I am so sick of hearing this crap about Mesaba and our contract. It's not about the pay rate...it's about your W2. God, so many people get so wound up in Section 3, it's stupid.

What're your minimum days off?
How're your training rules?
Do you have 100% trip guarantee?
How about block-or-better?
What's you minimum day pay?
How much 401k matching do you get?

Now, I know that our contract pay rates for the CRJ in YEAR ONE are not record breaking in relation to your contract, but how's the rest? We faced things in our negotiations that you folks (hopefully) will not have to. Was it the best contract? No. Was it pretty good? I think so.

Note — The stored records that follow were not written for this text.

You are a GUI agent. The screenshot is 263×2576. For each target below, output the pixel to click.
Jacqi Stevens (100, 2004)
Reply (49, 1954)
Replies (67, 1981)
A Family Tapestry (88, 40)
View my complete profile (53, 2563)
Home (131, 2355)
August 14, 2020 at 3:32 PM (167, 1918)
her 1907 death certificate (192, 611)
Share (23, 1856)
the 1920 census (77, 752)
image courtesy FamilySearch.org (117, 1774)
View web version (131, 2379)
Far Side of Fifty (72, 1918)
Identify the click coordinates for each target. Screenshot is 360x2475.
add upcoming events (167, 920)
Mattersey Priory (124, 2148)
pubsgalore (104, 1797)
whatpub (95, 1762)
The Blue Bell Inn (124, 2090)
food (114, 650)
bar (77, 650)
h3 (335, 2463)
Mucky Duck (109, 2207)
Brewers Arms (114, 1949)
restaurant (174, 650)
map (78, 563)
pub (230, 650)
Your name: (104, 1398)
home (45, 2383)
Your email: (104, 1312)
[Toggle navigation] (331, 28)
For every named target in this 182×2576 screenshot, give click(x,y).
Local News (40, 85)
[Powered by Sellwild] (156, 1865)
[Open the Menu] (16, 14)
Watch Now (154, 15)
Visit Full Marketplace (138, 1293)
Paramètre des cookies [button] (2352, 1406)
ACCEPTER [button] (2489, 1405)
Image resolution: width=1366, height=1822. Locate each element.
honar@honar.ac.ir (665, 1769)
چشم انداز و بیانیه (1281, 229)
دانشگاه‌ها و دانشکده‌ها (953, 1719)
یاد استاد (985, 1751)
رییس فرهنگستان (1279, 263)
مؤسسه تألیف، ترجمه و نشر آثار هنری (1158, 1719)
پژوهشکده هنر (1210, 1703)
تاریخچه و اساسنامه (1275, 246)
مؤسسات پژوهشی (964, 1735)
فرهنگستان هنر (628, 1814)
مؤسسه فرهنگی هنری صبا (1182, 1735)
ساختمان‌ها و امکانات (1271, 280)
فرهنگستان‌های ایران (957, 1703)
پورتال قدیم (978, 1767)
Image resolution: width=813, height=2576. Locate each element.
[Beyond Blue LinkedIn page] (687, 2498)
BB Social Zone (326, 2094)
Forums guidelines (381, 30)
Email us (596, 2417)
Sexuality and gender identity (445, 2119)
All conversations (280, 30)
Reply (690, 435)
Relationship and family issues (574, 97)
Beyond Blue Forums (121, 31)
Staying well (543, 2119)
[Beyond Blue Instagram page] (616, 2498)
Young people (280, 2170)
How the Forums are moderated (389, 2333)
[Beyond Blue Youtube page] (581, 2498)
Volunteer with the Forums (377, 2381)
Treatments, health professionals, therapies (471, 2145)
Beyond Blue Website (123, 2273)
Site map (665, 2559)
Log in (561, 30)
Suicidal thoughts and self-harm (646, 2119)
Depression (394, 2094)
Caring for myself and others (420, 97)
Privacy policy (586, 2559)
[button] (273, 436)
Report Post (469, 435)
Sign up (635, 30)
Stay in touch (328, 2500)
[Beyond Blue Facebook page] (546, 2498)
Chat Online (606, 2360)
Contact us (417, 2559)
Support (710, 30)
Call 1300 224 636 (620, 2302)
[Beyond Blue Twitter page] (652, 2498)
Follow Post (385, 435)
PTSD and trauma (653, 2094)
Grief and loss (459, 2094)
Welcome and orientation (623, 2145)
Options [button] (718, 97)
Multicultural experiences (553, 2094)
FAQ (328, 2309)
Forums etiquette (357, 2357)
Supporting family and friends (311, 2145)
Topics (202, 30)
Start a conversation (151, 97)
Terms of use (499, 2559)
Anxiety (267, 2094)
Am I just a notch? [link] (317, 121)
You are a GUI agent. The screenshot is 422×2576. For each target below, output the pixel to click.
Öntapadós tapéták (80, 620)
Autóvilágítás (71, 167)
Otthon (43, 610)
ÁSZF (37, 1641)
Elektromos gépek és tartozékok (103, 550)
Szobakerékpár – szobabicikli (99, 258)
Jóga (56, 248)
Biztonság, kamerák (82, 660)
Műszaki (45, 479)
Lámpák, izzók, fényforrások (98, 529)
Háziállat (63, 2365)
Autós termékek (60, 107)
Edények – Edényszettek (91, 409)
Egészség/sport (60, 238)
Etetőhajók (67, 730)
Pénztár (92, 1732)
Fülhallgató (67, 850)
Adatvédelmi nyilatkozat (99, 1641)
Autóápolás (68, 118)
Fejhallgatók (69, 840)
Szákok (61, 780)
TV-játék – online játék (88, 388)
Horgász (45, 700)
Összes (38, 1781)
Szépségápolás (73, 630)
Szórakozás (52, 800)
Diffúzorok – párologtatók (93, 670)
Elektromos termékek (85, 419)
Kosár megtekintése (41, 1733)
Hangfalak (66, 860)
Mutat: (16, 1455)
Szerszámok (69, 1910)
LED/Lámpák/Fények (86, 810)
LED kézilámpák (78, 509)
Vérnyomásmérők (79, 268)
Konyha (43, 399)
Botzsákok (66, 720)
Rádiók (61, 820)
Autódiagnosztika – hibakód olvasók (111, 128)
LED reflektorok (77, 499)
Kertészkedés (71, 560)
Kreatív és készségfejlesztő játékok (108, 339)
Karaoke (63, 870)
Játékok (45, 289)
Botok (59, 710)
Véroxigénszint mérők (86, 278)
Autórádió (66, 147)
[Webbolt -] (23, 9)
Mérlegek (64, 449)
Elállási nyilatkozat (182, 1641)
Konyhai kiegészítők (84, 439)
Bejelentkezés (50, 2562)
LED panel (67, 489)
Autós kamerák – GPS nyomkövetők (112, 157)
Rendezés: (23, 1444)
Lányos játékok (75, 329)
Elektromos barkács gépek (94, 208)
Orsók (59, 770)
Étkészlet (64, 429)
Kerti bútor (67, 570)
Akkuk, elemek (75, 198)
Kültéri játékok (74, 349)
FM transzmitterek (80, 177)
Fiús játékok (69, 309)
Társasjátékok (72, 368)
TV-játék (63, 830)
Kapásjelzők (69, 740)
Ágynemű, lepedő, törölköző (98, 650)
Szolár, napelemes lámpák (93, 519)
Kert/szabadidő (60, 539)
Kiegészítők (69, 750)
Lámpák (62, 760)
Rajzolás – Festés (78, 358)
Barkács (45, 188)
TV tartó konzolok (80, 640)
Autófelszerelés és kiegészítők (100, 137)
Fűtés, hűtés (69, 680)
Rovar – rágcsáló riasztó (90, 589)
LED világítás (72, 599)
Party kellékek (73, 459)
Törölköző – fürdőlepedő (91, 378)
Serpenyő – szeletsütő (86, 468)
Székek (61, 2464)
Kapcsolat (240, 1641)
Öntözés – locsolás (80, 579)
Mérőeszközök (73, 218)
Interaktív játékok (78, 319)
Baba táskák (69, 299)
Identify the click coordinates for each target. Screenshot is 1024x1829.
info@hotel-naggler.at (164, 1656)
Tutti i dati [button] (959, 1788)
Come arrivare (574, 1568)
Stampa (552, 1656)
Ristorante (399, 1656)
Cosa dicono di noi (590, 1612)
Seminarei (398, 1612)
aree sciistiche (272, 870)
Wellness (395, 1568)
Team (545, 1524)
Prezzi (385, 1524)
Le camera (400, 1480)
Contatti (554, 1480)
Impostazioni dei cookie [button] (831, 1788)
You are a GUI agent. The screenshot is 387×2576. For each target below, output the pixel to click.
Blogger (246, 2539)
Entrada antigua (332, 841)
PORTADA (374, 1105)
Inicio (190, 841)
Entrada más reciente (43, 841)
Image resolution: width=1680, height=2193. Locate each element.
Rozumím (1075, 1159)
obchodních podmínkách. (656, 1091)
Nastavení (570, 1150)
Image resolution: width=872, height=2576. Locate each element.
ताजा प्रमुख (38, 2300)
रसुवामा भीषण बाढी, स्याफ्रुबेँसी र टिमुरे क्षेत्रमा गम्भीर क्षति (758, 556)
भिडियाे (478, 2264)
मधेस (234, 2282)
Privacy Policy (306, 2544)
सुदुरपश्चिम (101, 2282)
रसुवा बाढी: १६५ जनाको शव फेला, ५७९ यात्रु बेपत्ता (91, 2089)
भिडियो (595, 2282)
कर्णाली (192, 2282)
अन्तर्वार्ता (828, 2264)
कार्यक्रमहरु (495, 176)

I don't mean to blow up on you, just get sick of hearing 9E people dump on a contract that is in EVERY way better than theirs.
 
kmox29 said:
I am so sick of hearing this crap about Mesaba and our contract. It's not about the pay rate...it's about your W2. God, so many people get so wound up in Section 3, it's stupid.

What're your minimum days off?
How're your training rules?
Do you have 100% trip guarantee?
How about block-or-better?
What's you minimum day pay?
How much 401k matching do you get?

Now, I know that our contract pay rates for the CRJ in YEAR ONE are not record breaking in relation to your contract, but how's the rest? We faced things in our negotiations that you folks (hopefully) will not have to. Was it the best contract? No. Was it pretty good? I think so.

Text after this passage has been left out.